[GIVEN RECORDS]
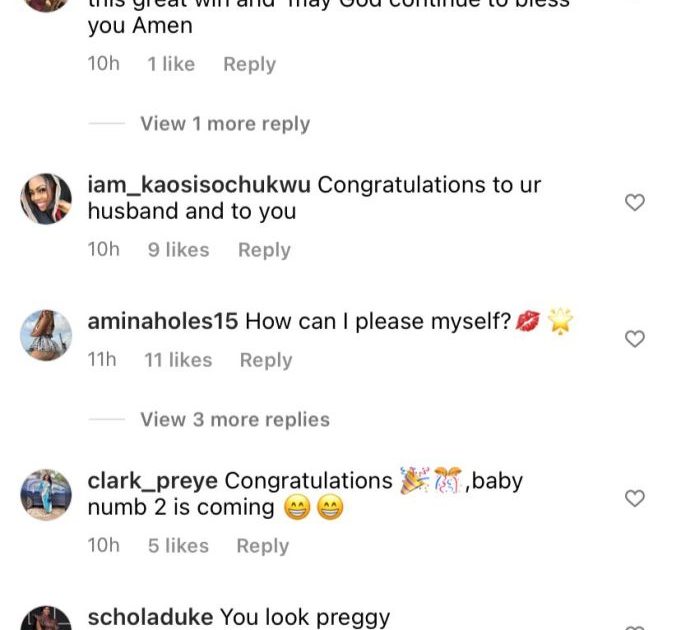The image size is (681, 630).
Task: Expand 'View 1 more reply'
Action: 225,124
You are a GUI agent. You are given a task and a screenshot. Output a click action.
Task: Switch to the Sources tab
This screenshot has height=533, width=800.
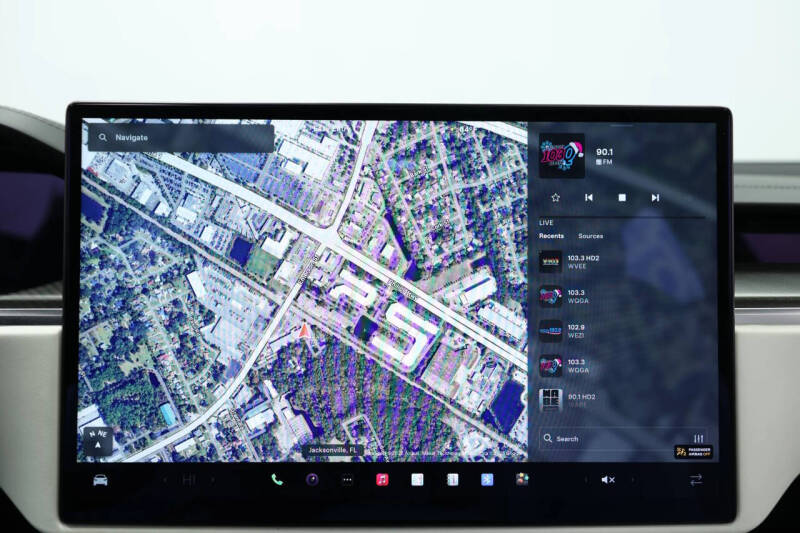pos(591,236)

[TASK DIRECTIONS] Beginning with the line that holds "You are a GUI", return each line through the end of the records above exactly. Do not include pictures.

[RESPONSE BELOW]
You are a GUI agent. You are given a task and a screenshot. Output a click action.
Task: Switch to the Sources tab
This screenshot has height=533, width=800.
pos(591,236)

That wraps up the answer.